= Edward Shanbrom =

Edward Shanbrom (November 29, 1924 – February 20, 2012) was an American medical researcher and hematologist, best known for the development of the process allowing the clotting protein Factor VIII to be made to treat hemophilia.

==Early life and education==
Edward Shanbrom was born in West Haven, Connecticut, United States, and served in the United States Navy from 1943 to 1946. He then received a Bachelor of Science from Allegheny College, and a medical degree from the University of Buffalo School of Medicine. Following an internship for the Buffalo University Hospital, Shanbrom received a fellowship to Yale University, where he studied hematology. After the fellowship, he served Orange County General Hospital, St. Joseph Hospital, and City of Hope Medical Center. During that time he was a clinical instructor at the UCLA School of Medicine and University of California, Irvine School of Medicine.

==Developments==
Working at the Hyland division of Baxter Laboratories, he helped to develop a new method of producing Factor VIII, a clotting protein, that could be directly used for treatment of bleeding and joint pain in hemophiliacs by injection. Shanbrom left Hyland in the mid-1970s to pursue research at his home, developing a blood cleaning process using detergents to scrub the fatty coating of viruses. In 1988, the New York Blood Center bought his patented processes for inactivation of viruses in transfusion blood.

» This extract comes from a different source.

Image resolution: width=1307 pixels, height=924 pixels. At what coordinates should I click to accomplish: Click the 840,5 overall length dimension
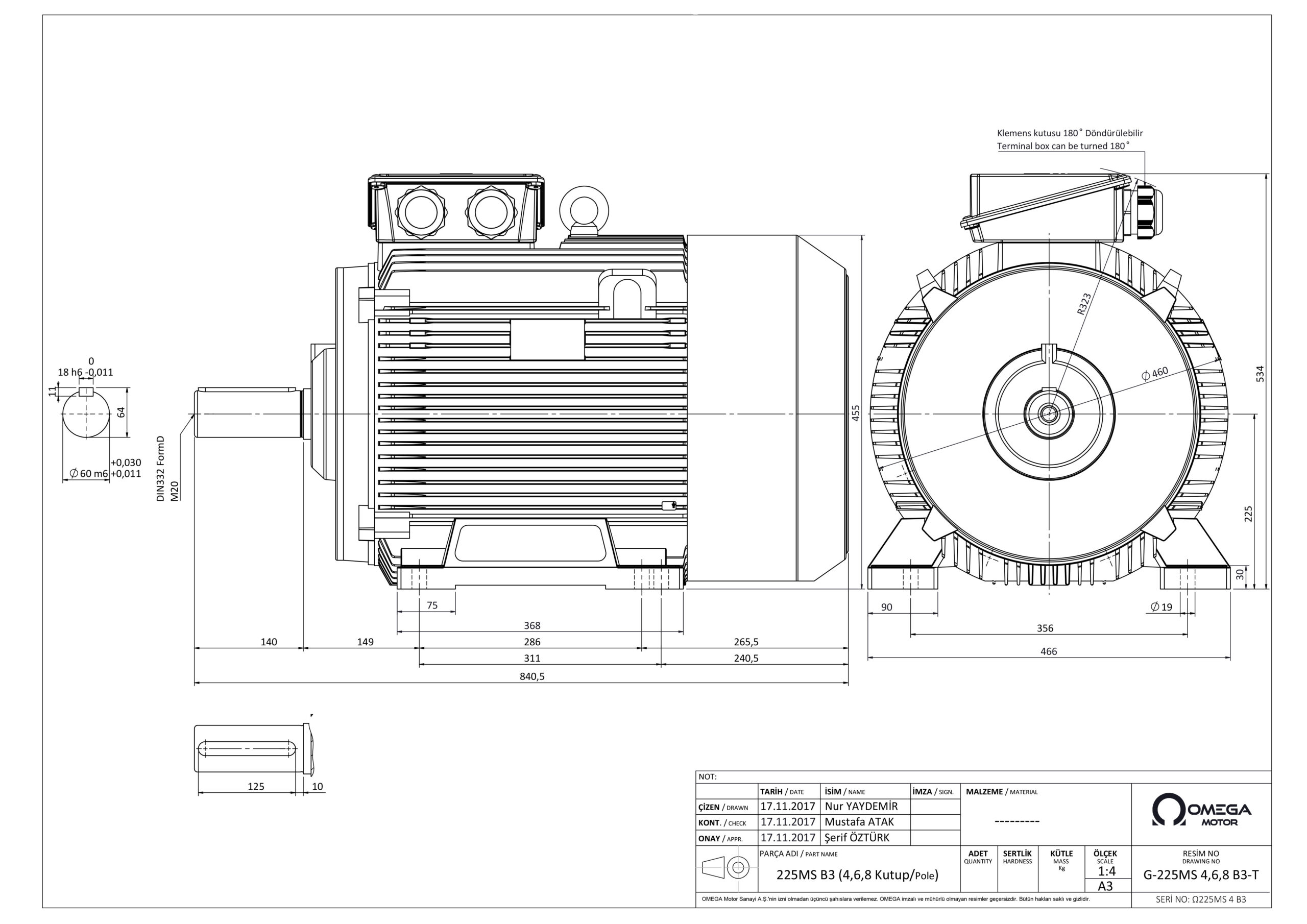[x=531, y=676]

==Philanthropy and legacy==
Shanbrom gave through The Shanbrom Family Foundation as well as the Edward and Helen Shanbrom Family Fund of the Orange County Community Foundation. He received awards from the American Board of Internal Medicine, National Board of Medical Examiners, National Hemophilia Foundation, University of Buffalo, and an honorary doctorate from Allegheny College. He was a member of the American Association for Cancer Research and the American Society of Hematology. In 2007 the Edward Shanbrom, M.D. Hall was dedicated on the UC Irvine campus in recognition of his hematology research and support of the university, as well as Edward Shanbrom, M.D. Laboratory for the Study of Blood and Natural Products.